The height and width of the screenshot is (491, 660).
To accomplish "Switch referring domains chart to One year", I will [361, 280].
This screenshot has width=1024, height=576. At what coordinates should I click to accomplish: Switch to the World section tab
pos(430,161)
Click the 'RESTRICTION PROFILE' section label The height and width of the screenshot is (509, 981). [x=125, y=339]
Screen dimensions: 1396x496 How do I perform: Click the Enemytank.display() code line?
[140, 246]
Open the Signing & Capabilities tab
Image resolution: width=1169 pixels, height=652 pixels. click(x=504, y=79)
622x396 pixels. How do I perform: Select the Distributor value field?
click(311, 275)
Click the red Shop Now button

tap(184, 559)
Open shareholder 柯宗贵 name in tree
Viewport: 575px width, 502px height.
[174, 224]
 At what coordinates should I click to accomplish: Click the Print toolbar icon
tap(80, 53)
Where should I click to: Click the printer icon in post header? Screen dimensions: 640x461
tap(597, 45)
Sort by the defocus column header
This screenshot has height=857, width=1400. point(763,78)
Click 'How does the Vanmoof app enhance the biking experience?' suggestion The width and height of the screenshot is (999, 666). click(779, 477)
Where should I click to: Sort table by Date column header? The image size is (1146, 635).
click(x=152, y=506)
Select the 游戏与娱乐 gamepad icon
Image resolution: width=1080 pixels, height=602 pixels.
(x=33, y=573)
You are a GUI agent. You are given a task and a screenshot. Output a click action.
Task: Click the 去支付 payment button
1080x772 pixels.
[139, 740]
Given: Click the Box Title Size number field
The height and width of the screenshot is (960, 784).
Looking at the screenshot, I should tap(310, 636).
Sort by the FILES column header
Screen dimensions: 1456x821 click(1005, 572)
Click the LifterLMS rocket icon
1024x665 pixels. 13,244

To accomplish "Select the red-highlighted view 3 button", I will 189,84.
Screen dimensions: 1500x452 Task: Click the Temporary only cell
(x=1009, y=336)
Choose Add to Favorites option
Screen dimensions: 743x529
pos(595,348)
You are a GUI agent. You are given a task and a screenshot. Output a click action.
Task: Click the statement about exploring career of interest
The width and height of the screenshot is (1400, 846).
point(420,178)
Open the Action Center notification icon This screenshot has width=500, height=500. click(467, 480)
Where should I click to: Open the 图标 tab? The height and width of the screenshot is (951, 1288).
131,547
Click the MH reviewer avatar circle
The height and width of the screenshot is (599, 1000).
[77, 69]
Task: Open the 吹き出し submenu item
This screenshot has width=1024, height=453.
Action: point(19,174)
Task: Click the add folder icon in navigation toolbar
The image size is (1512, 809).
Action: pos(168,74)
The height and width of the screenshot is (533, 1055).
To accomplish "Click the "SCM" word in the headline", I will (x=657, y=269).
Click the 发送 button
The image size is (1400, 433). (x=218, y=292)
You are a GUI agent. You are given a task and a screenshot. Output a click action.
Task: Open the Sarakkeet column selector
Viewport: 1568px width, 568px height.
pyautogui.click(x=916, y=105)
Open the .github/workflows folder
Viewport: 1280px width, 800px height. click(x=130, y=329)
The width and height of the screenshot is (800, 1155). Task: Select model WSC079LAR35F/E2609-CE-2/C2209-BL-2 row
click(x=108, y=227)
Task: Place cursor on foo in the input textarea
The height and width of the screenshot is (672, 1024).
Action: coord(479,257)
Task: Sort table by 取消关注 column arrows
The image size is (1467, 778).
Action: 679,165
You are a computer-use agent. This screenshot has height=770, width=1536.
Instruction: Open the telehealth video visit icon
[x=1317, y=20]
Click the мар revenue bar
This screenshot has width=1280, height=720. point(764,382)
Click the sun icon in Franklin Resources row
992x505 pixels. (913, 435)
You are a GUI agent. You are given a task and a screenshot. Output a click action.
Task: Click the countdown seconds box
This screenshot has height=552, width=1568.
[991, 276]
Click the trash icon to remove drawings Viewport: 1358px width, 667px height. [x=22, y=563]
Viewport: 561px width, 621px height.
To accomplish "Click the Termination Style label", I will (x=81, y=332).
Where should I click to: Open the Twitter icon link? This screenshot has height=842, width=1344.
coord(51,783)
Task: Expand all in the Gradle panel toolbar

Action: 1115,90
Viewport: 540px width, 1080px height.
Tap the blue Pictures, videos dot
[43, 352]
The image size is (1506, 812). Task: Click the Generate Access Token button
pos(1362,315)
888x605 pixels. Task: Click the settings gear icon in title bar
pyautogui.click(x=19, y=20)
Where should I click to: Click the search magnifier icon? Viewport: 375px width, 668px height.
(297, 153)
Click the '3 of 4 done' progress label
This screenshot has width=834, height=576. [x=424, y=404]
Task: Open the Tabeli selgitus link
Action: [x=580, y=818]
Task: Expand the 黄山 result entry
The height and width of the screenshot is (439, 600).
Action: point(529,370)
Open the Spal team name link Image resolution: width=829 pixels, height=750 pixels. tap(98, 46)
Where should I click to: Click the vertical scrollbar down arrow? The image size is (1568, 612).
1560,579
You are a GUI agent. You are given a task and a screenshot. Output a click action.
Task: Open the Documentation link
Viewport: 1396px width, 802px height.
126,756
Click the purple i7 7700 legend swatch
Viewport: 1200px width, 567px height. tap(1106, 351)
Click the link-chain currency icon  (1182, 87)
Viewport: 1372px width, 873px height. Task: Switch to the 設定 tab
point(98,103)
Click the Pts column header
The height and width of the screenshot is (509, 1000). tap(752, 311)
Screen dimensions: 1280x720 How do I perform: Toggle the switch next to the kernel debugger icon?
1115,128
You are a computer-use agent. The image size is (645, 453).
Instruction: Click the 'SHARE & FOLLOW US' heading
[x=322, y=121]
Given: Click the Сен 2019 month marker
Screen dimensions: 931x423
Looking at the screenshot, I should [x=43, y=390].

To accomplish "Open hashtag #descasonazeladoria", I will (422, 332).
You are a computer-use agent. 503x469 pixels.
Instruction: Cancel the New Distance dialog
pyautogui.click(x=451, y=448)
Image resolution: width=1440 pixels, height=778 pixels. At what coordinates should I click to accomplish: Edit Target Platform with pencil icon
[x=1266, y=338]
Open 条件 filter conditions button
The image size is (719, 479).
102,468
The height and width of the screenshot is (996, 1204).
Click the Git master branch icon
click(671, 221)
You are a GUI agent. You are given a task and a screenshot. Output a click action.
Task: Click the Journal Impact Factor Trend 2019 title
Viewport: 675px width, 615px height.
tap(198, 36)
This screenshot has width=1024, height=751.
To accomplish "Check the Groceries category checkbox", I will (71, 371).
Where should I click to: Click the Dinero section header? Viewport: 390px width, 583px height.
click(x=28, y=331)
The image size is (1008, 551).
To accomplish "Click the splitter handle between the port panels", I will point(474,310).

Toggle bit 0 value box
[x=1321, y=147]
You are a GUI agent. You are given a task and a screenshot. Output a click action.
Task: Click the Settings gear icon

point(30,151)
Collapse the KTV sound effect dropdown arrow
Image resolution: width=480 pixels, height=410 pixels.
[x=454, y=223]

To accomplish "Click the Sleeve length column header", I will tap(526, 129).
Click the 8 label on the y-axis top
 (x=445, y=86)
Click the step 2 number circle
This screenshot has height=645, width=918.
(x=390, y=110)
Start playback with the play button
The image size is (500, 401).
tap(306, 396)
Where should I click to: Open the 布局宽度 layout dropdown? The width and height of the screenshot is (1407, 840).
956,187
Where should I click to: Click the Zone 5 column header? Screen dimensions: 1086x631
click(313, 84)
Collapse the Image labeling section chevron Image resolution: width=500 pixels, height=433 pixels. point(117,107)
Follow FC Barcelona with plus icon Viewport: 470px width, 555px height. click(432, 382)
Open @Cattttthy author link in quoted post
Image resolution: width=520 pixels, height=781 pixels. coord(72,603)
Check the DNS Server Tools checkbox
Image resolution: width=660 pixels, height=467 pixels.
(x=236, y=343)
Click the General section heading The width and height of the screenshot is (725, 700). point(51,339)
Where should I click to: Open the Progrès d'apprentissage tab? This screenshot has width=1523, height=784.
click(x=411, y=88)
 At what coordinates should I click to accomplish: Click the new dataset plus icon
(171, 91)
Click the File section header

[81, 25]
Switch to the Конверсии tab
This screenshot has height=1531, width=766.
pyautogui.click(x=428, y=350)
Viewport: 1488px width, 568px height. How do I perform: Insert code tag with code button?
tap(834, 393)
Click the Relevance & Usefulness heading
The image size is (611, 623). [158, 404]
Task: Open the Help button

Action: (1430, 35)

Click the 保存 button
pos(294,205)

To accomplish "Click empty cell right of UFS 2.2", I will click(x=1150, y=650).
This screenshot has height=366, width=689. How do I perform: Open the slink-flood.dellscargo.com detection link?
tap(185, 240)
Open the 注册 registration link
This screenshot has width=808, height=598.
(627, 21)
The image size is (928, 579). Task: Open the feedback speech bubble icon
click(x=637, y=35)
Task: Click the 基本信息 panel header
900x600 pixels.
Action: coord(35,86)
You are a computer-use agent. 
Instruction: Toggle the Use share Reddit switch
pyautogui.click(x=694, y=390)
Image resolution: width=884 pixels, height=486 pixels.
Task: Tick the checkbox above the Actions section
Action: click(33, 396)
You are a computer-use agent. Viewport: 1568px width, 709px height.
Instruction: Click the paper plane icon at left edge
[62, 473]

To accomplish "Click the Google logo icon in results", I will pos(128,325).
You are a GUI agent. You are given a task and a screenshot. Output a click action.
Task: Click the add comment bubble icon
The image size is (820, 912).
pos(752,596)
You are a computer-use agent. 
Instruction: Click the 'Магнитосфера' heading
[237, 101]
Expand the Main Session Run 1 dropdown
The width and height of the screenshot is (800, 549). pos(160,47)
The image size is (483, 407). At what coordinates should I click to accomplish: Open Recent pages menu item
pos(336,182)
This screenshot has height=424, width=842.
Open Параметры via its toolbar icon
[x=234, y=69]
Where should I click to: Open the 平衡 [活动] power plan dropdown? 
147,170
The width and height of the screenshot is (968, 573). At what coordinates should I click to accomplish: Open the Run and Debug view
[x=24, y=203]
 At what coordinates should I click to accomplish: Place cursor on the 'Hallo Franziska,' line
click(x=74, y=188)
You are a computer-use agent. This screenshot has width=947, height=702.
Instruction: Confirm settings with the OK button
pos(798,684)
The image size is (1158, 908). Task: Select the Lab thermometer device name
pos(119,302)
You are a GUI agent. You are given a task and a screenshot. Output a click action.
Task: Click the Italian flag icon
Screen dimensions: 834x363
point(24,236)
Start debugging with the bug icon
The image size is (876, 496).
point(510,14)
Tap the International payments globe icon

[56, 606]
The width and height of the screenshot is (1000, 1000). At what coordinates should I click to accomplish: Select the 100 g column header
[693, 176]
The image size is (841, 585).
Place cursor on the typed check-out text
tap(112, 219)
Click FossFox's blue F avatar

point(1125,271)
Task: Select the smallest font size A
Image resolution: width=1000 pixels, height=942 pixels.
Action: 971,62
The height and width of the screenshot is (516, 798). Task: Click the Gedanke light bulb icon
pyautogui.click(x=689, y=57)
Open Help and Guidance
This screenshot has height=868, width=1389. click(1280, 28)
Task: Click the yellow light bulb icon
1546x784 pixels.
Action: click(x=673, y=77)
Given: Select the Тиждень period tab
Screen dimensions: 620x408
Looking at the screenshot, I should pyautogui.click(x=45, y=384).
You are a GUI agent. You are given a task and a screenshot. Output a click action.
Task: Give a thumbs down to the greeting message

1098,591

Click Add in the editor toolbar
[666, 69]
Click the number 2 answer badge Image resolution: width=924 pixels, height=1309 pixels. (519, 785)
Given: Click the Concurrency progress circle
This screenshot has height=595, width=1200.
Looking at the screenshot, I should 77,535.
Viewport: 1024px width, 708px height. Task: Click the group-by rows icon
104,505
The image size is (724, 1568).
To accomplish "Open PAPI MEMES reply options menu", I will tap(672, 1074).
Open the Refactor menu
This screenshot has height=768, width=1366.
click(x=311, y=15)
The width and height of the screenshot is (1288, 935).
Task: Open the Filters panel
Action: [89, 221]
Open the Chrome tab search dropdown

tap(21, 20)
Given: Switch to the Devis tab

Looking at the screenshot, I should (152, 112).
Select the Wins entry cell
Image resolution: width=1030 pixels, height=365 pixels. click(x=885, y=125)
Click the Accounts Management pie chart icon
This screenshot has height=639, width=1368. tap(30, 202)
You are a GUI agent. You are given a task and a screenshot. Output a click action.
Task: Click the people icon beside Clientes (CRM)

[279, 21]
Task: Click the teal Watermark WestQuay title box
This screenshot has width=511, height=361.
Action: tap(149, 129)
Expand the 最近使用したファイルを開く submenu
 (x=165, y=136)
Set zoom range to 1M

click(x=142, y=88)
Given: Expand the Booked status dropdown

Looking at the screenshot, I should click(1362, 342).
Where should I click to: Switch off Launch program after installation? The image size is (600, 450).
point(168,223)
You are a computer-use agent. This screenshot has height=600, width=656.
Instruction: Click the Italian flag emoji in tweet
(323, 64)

§ **Problem description**
Only the lines from the one holding "Instruction: Click the Italian" through the end of the listing should appear in the response, each restated exactly.

§ **Solution**
Instruction: Click the Italian flag emoji in tweet
(323, 64)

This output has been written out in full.